## Activity
In the records below, tally each line that contains the word "Screen" and give the total only.
--- --- ---
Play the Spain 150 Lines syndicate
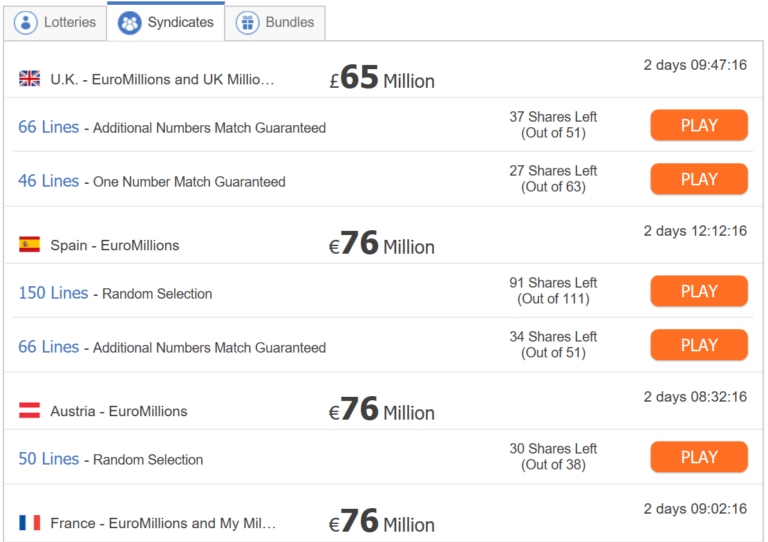tap(699, 291)
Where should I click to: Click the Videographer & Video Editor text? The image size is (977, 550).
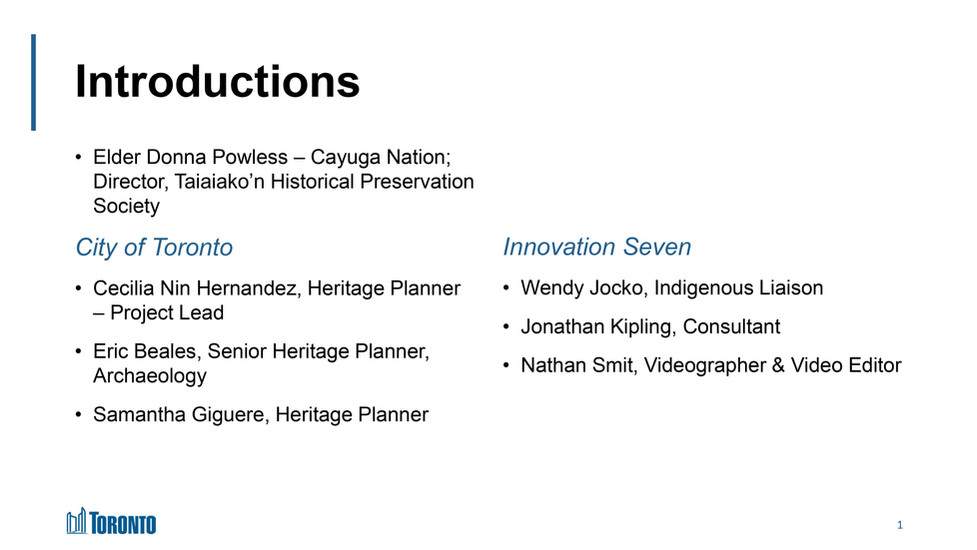pos(772,365)
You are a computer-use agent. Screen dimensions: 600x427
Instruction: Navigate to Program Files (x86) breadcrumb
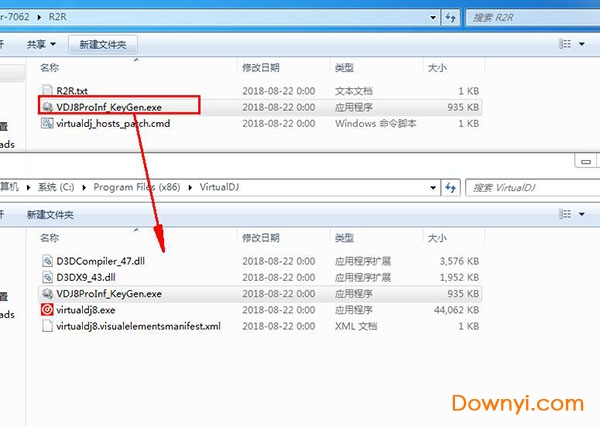[138, 187]
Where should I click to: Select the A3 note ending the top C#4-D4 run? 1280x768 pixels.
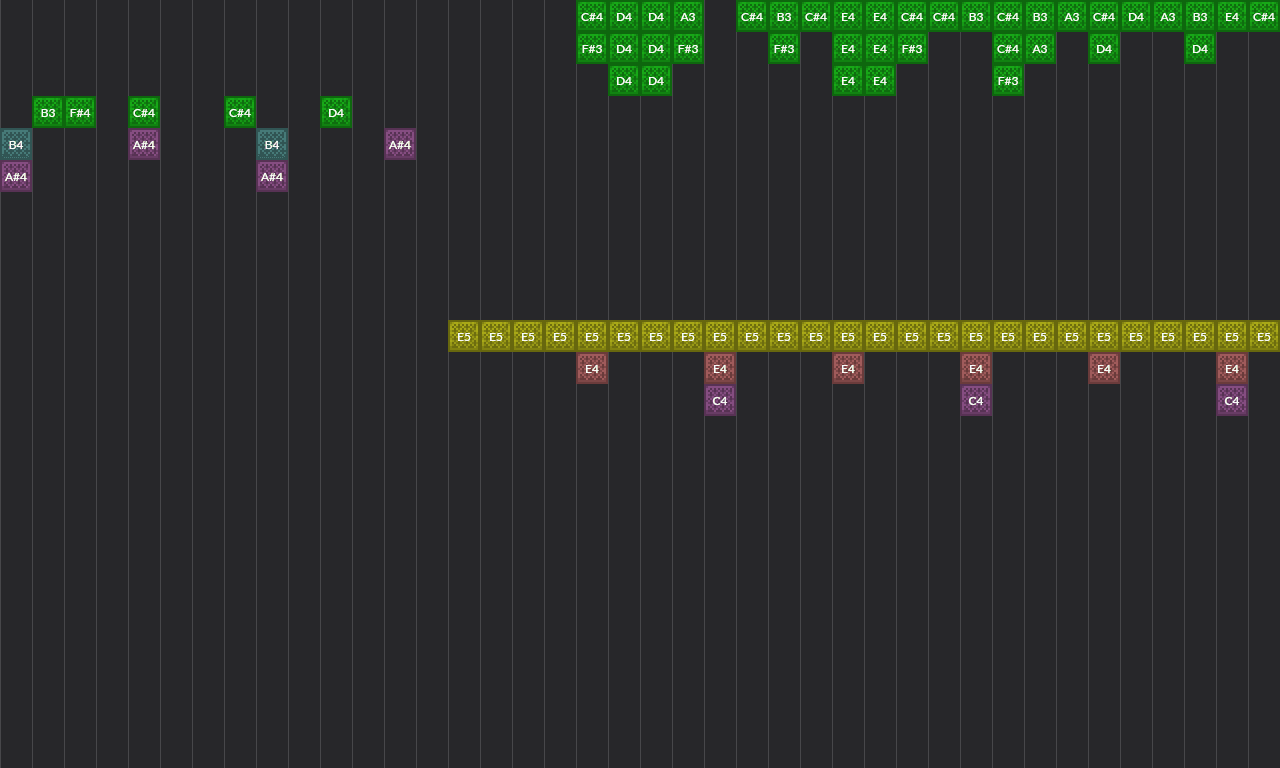[x=687, y=16]
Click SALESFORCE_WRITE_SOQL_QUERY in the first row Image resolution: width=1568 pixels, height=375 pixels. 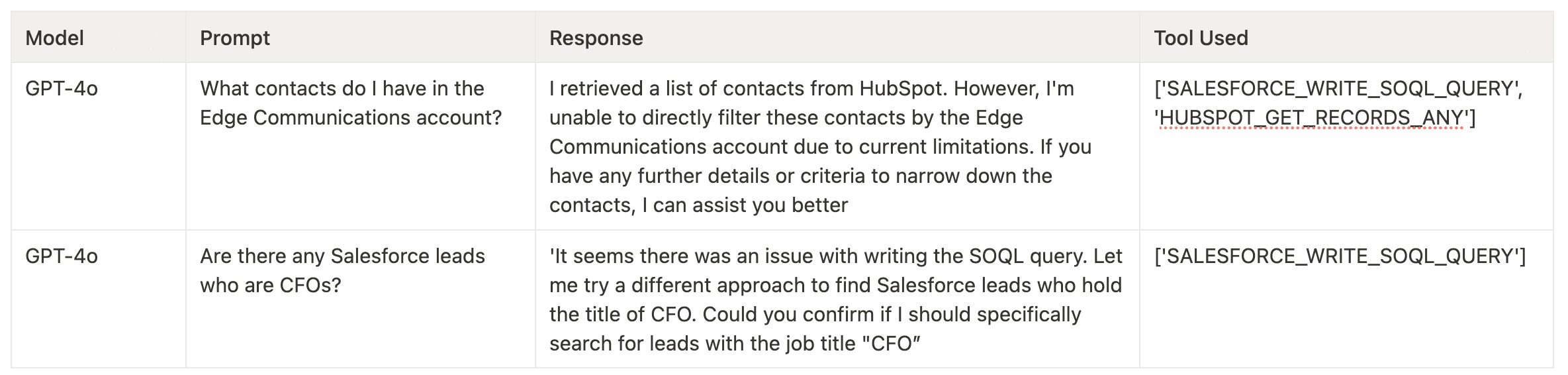pos(1338,88)
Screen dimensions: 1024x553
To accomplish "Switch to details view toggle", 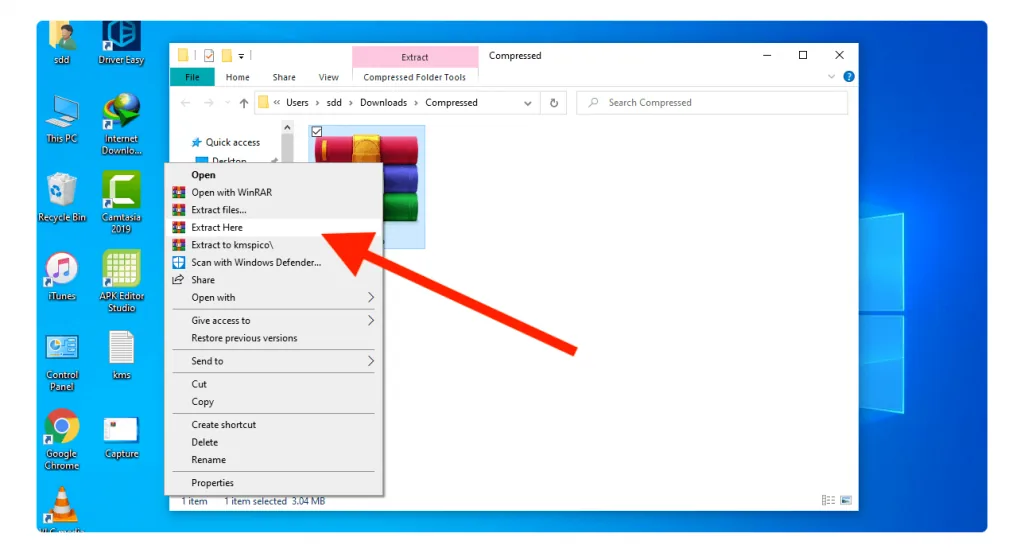I will pyautogui.click(x=828, y=500).
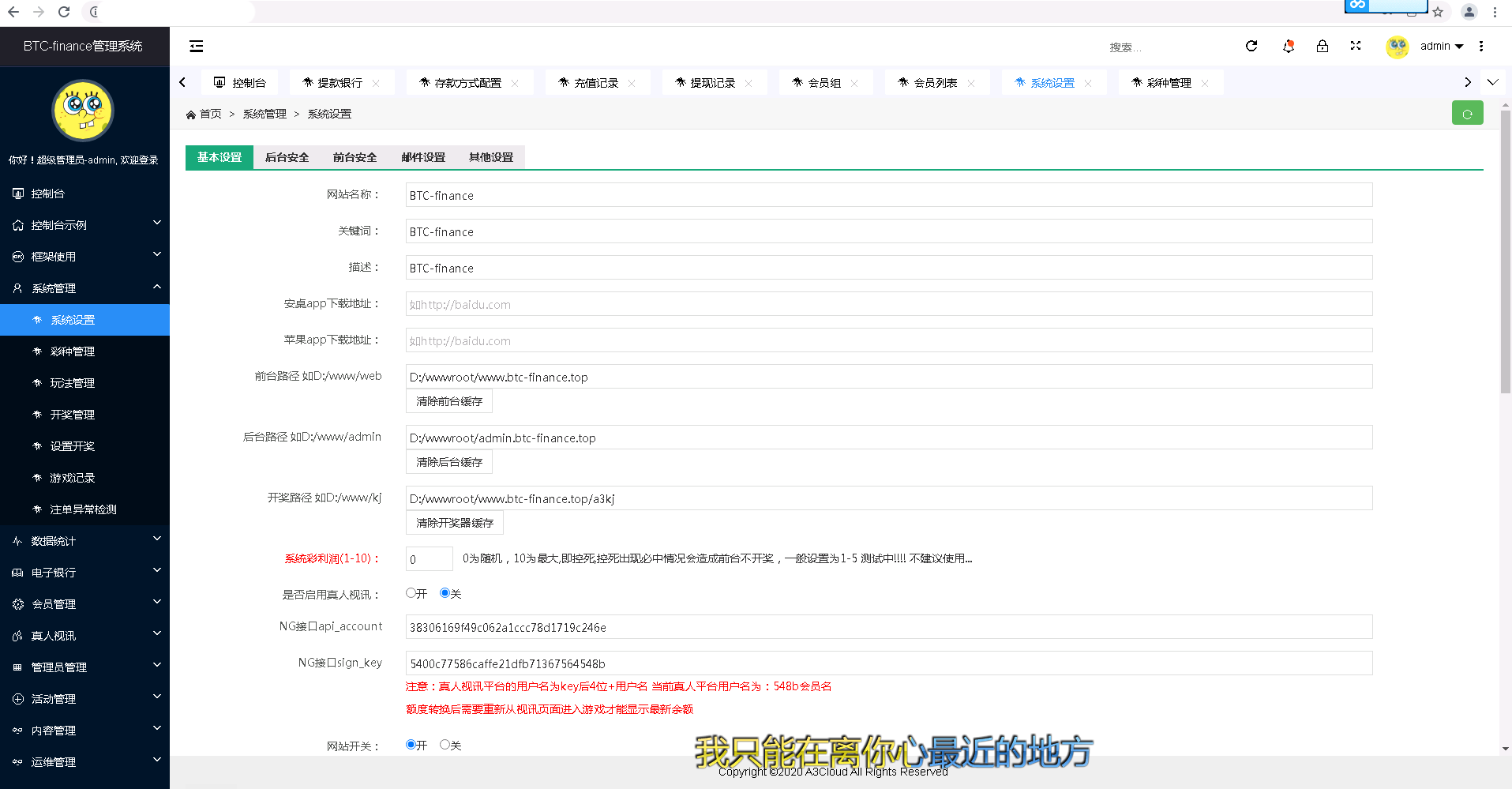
--- --- ---
## Completed task
2